Also known as
Corn Chamomile, Scotch Chamomile, Sweet Chamomile, Wild Chamomile, Dog's Chamomile, Pellitory Of Spain, St Anne's Flower, German Chamomile, Ground Apple, Lawn Chamomile, Common Chamomile, English Chamomile, Russian Chamomile, Garden Chamomile, Noble Chamomile
Chamaemelum nobile flower by Petruss (CC BY-SA 3.0)

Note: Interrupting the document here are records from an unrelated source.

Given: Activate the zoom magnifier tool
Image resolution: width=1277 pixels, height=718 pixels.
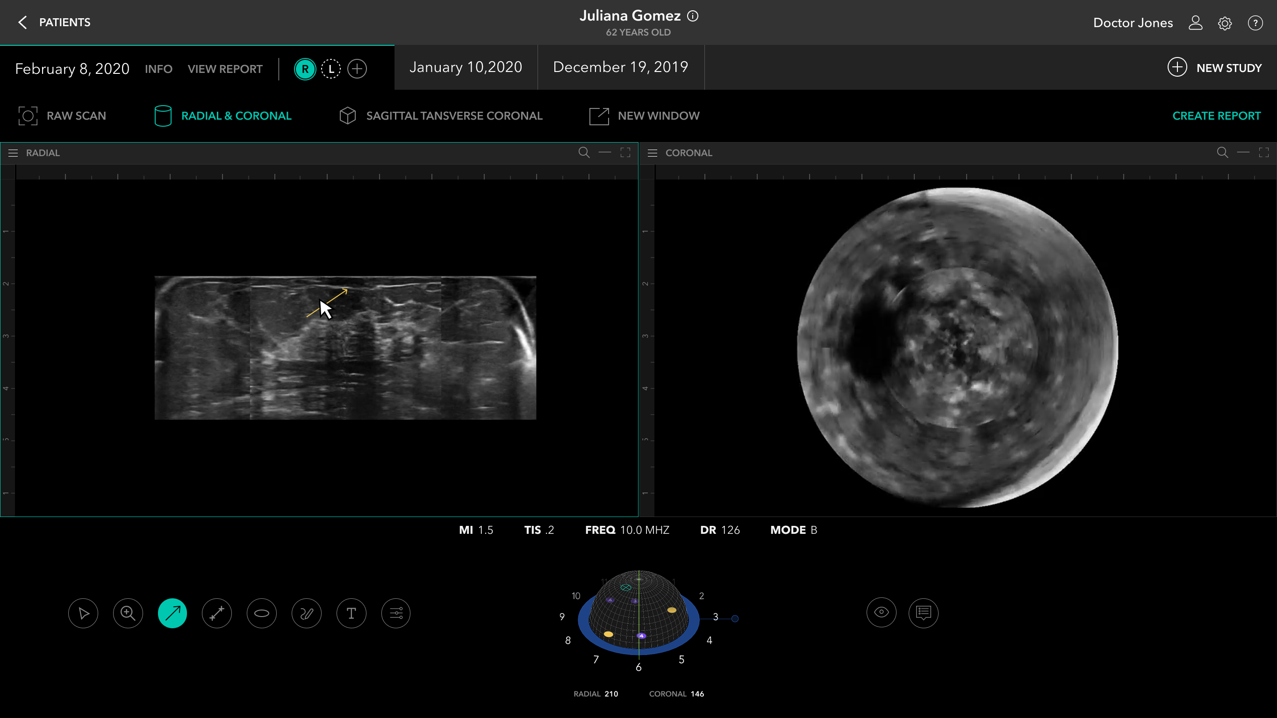Looking at the screenshot, I should [128, 613].

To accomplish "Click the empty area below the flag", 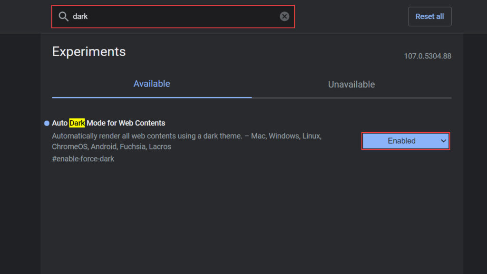I will (252, 221).
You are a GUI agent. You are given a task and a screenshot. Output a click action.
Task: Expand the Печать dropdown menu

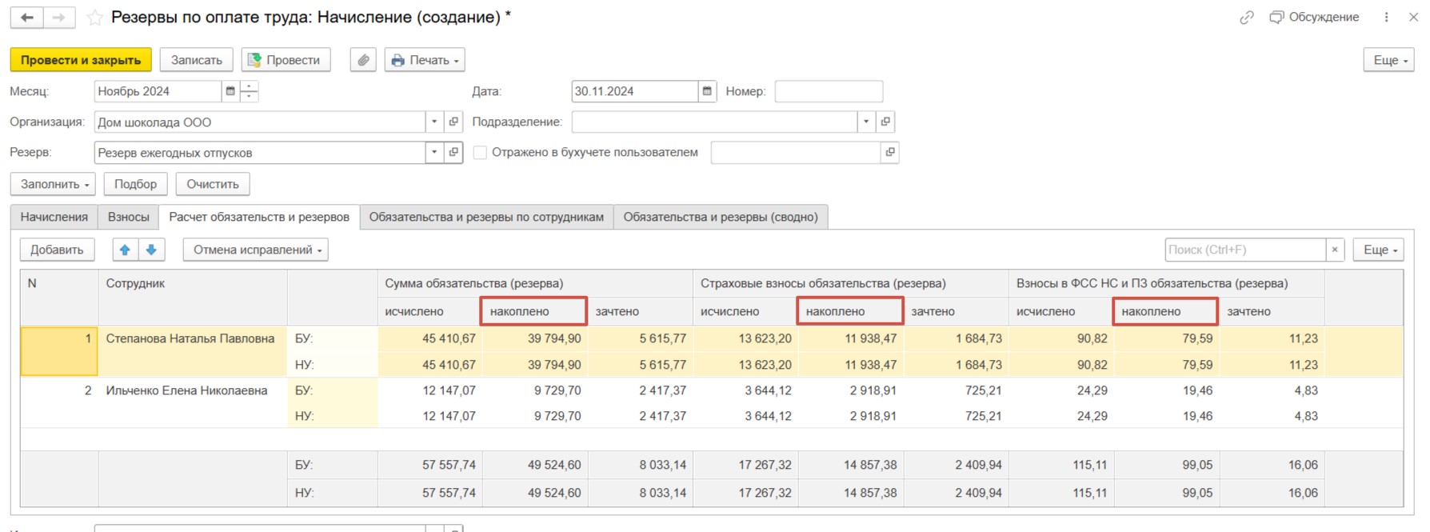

This plant has a mild fragrance
Chamaemelum nobile is more often known better as Chamomile or Common Chamomile, amongst many other names. Chamomile is a perennial herb from the daisy family, Asteraceae. It produces feathery leaves, and large, white, daisy-like flowers with yellow centres, often with double flower heads. Classically grown as a fragrant lawn or seat in herb gardens, as Chamomile is strongly aromatic. The flower heads can be harvested and dried, or used as a raw material for the extraction of the essential oil.
How to harvest Chamomile
Pick the flowers when in full bloom: pick on a dry day, early in the morning. Dry in an area where the light is excluded and the temperature is even. Turn and shake regularly. Chamomile should be dry in about 4 days – It will feel crisp and resilient.
How to propagate Chamomile
Divide thick growing patches and cut off leaves with roots to replant.
Sow seeds in spring; Germination time 1-3 weeks.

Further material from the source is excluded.